Anyway, let's get back on track. Sometimes when a solution turns out to be very powerful, very useful to achieving my goals, I might not initially see that potential. Call it tunnel vision if you want, but I prefer to call it emergent complexity. What I work with is complex enough almost to live its own life; things not meant to interact turn out to be perfect fits.
This time, it's different.
I can already see how many different problems can be solved with this. It's easy to focus on how I seem to be working on something related to sex-scenes, but it's just one aspect of a much larger system. Not only is does this present itself as a solution to an ill-defined problem far more potent than anything I've thrown at it before, but it also affects the whole structure of the game. And while going back on earlier development (for example, deprecating much of the sex scene code) doesn't feel good, what I see for the future of the game with this solution brings me to a conclusion that...
I have to go on with it.
2) Modal vs amodal design
There are two opposing ways of developing interfaces for games, the modal and the amodal approach. While the whole concept is related to amodal perception, I'm not going to go there, and we'll just talk here about the practical implications.
In essence, a modal interface has different contexts in which different functionality is exposed. It's, to be fair, the generally encountered kind of interface. You have a view with specific options; you go to a different view to get to other ones. This is the main gameplay interface; this is your inventory; that's the map. In short, that's modal design. It's fine; there's nothing wrong with it.
The opposite is to have a single context. You get a single view with all of the different options. For you to use, at any time, in any way you want. Not all of them will work all of the time. It's up to your judgement to figure out when and how to employ them. That's part of the gameplay. There's a much smaller subset of games that uses this approach. Actual rogue-like games and interpreter driven adventure games will commonly fall into this category. Even mostly amodal games can contain a bit of modality too, sticking to one or the other isn't the point. It's more something that naturally comes from decisions made by the developer.

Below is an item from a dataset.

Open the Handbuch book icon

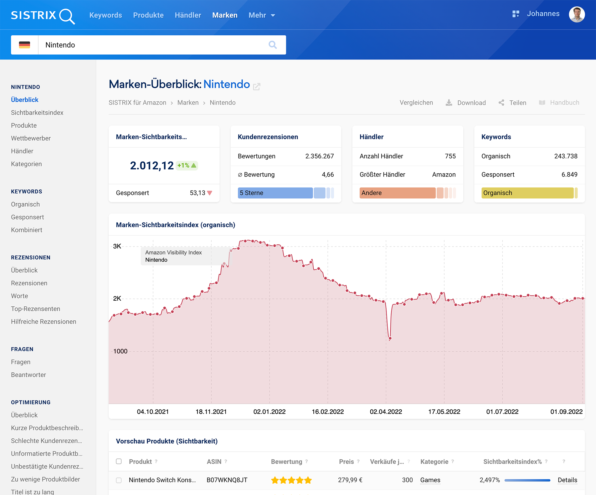coord(542,103)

Most of my game is modal, and that's not necessarily a good thing. The driving force behind it is a recurrent state machine. The nodes and the individual machines create their own contexts from which different options are accessed through custom-designed interactions. In many places, this makes perfect sense; the locations, the menus, the books, the Internet, a lot of it is well served by this approach.
But then there's stuff that just isn't. As a returning theme, the sex scenes are among those. While I had a good shot at building sex scenes through recursion, it made the flow too awkward. The current implementation lacks flexibility, both in narrative terms and in terms of dynamically building interactions. It's all very compartmentalised into specific states with specific options. There's an oral sex context, but that context, by design, allows for oral sex-related options to exist there for the player to use with the NPC.
It's a solution that works, but in the end, I wouldn't say I like how it works.
This is why I started working on this new AI. It moves the sex scenes from the realm of modal design towards an amodal approach that allows for scenes to more naturally transition between sex and everything else. In the current (modal) method, the characters are either having sex and doing things related to sex... or not having sex and doing everything else. Why not give the game the capability to mix these things too?
That's just a side effect though, the intent stood, initially at least, behind building a framework where elements of a sex scene can be selected not based on an arbitrary context, but on what is logically feasibly for the characters to do. Thus, allowing the game to make proper use of things like the clothing system and preparing the ground elements of the game that have yet to be implemented, like bondage.
3) Goal-based reasoning
But goal-based reasoning is a pretty broad concept. While I initially envisioned this as a way of sorting out the sex scenes, I've put a fair deal of thought into other places where it fits in.
In the end, what do we do all day if not set goals for ourselves and see them through? Then for each goal, we decompose it as a series of smaller tasks, up until the point we can grasp to completion each of our objectives. In a way, it does a lot to simulate how people act, and as such, I have an inkling of hope that it can also be used to make video game characters act more like people.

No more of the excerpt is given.